NB: for smaller pies, start off with 170C (fan) for 30 minutes and then cook at 140C fan for about 20-30 minutes or so. Again, you want a deep golden colour and a bit of bubbling up through the holes.

(6) Leave the pie to cool fully in the tin before removing it from the tin: it will carry on cooking a bit during this time and it will also firm up as it cools. You could remove the pie after about 15 minutes or so, but if you feel it is not coming away easily then leave it to cool fully.

Top tip: to remove the pie easily from the tin, place a large tray on top of the cooled pie and invert onto a plate or board. Remove it from the tin, pulling gently on the foil to ease it out. Re-invert so the pie is the right way up.
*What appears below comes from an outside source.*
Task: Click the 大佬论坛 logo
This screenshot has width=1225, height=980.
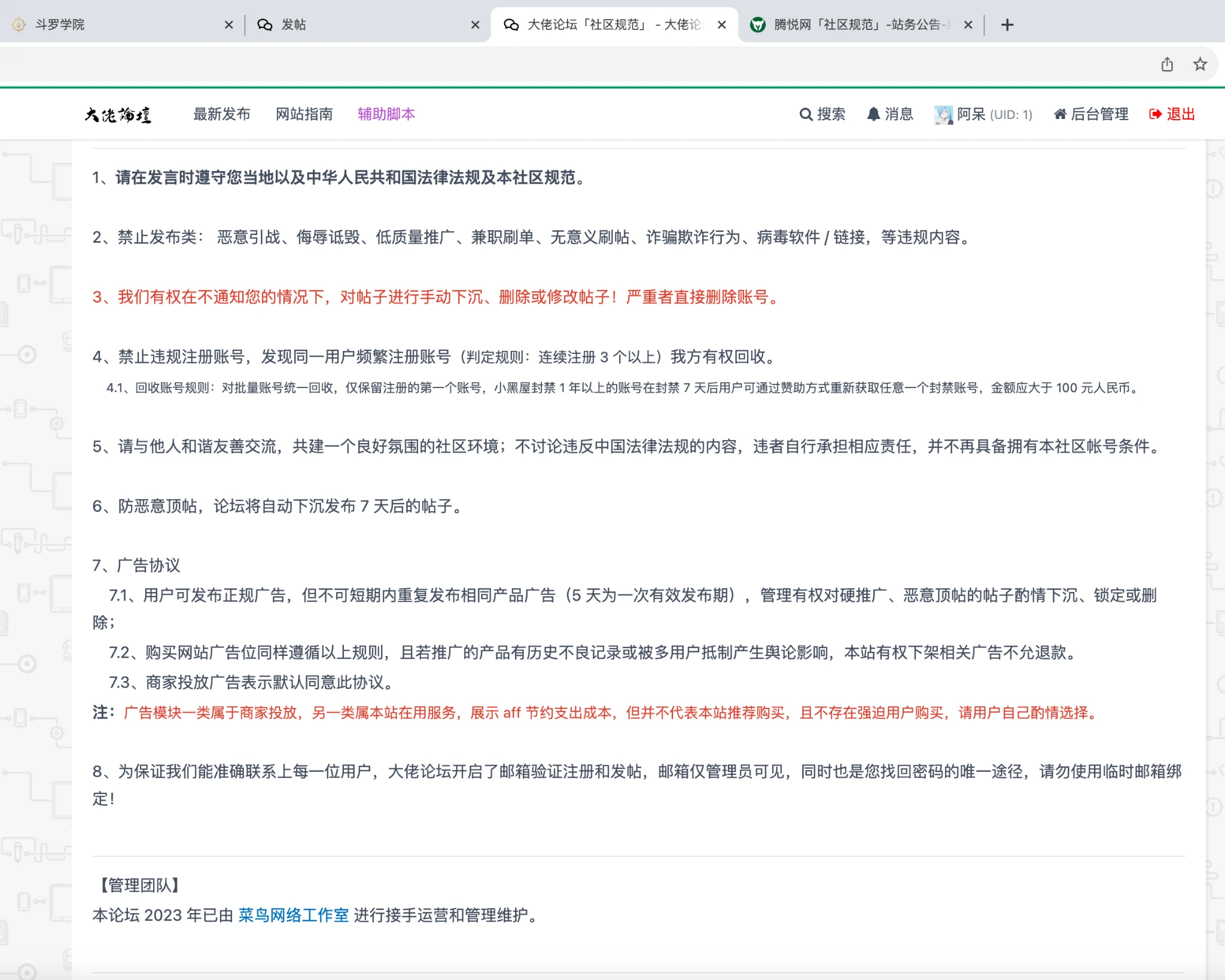Action: click(118, 115)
(7) Heat the cider/stock/apple juice with the herbs and simmer for a few minutes. Remove from the heat. Remove the herbs and stir in the gelatine until fully dissolved. Pour a little at a time into the holes on top of the pie, letting the jelly stock seep into the pie before adding more. Don’t worry about any of the jelly stock spilling on top of the pie.

Top tip: to prevent any jelly from leaking if you have tiny cracks in the pastry, or if it cracks when you remove the pie from the tin, press a strip of clingfilm all the way around the side of the pie: when the jelly is poured in, this should prevent leakage. Leave the clingfilm in place while the pie chills and the jelly sets, removing it when you are ready to cut the pie.
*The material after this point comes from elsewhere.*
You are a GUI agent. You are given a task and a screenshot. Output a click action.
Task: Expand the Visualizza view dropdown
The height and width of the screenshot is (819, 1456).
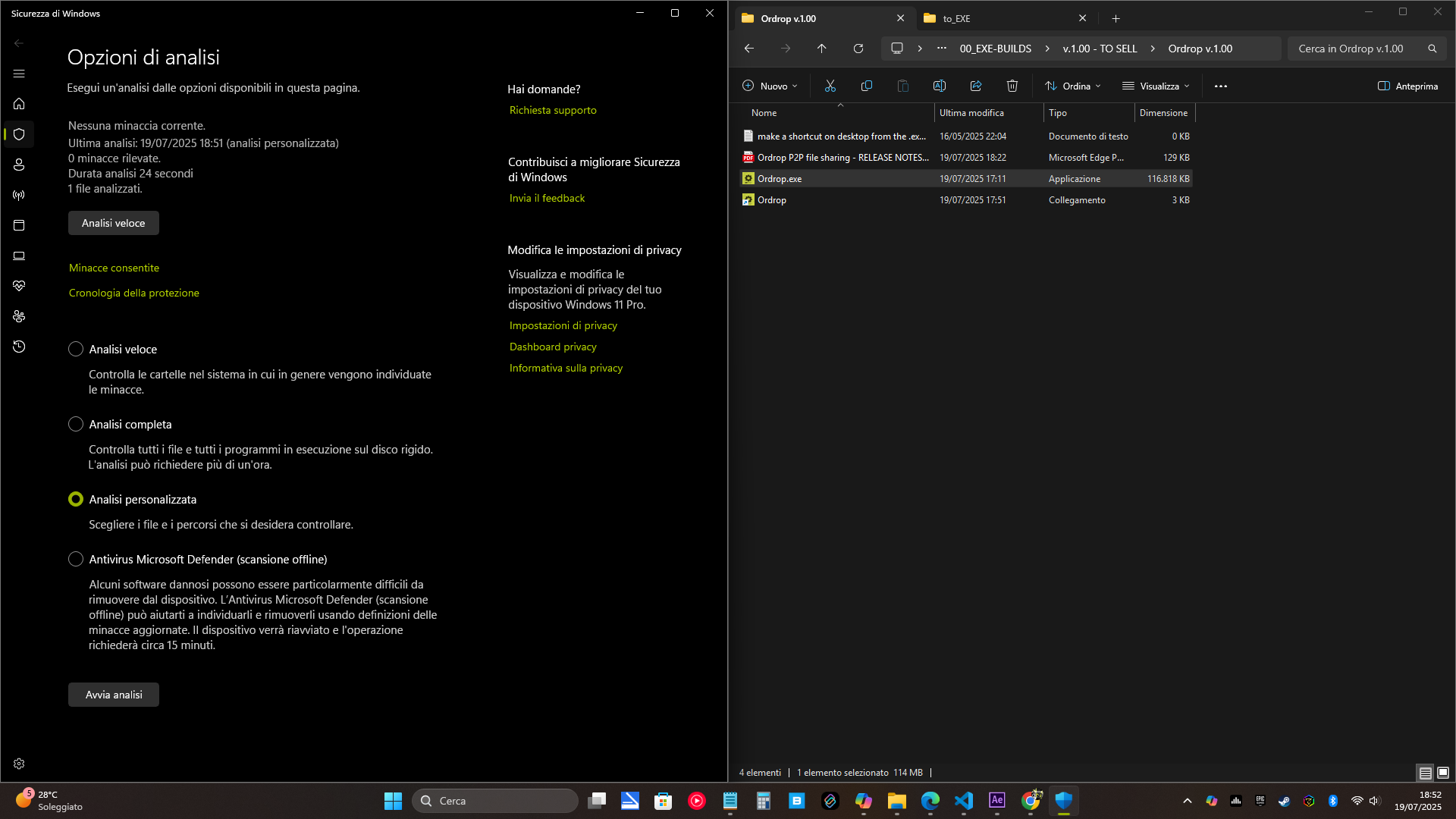point(1156,86)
(8) Chill overnight before slicing. Serve cold with pickles, good bread and a light salad.




  1. This is so far from your description of “thrifty pie”! It looks amazing!
    I’ve never added mustard powder to pie dough. What an interesting idea. Will definitely keep this in mind. 🙂


    1. thank you,.Ronit. Yes the mustard gives such a nicer flavour to the pastry, and indeed do other spices from time to time.